He will not answer you, colleagues infallibly warned.
Cardinal Josep Ratzinger, prefect of the Congregation for the Doctrine of the Faith, had just delivered his lecture on the new catechism of the Catholic Church from the stage of a small theater in San Lorenzo de El Escorial as part of the summer courses from the Complutense University. In the first rows of the stalls, a small group of journalists. Behind them, the faithful who had come to listen to the cardinal. The new catechism of 1992, whose drafting had been coordinated by Ratzinger, continued to justify capital punishment in extremely serious cases, disappointing the expectations placed on its disappearance by the progressive sector of the Catholic Church.

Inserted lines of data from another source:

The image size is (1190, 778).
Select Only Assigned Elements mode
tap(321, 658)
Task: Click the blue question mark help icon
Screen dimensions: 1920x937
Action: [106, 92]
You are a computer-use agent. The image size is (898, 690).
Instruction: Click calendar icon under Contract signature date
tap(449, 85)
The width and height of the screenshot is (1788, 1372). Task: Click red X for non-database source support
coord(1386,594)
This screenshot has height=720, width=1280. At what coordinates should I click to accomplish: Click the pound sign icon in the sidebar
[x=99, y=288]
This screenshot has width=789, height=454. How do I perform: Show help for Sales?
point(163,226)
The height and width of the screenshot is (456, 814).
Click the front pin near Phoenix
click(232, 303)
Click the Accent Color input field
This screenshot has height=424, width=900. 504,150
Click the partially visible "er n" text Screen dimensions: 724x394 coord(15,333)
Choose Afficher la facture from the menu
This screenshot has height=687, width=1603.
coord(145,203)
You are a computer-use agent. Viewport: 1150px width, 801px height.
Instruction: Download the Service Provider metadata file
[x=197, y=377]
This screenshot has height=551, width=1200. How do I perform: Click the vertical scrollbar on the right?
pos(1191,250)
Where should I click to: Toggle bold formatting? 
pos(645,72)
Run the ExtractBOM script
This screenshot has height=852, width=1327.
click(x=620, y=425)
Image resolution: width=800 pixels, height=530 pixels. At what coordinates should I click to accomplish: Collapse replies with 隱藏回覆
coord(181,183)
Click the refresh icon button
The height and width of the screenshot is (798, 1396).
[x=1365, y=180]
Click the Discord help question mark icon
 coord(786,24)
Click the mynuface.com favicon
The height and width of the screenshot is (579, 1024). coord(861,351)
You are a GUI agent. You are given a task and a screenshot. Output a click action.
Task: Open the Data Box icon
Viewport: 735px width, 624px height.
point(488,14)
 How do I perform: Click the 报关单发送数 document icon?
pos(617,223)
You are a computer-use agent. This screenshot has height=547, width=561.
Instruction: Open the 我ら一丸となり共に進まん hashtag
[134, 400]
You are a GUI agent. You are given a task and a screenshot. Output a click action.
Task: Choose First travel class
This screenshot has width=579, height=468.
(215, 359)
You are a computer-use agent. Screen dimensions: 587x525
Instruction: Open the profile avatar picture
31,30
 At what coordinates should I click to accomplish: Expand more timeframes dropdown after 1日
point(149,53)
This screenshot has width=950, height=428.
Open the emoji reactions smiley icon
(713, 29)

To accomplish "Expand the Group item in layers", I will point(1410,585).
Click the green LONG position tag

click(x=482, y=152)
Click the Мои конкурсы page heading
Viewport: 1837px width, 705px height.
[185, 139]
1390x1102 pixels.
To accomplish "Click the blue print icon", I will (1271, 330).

It was July 9, 1993. Standing in the stalls, the journalist identified himself with his name and medium for which he worked before the cardinal and his faithful. And he asked:
-Cardinal Ratzinger, are you personally in favor or against the death penalty?
-I, personally, consider the abolition of the death penalty desirable.
He answered this question for the first time in public and gave the headline of the meeting.
Immediately afterwards, he indicated that he did not dare to say that capital punishment is "always and in any case rejectable." And he set an example. Otto Adolf Eichmann, a Nazi officer and one of those most responsible for the extermination of the Jews in the gas chambers, deserved the maximum punishment, as it happened. Eichmann was convicted of crimes committed against the Jewish people and hanged in 1962. In this case, added Cardinal Ratzinger, "one might think that it would not be totally unfair for the state to think of a response such as the death penalty."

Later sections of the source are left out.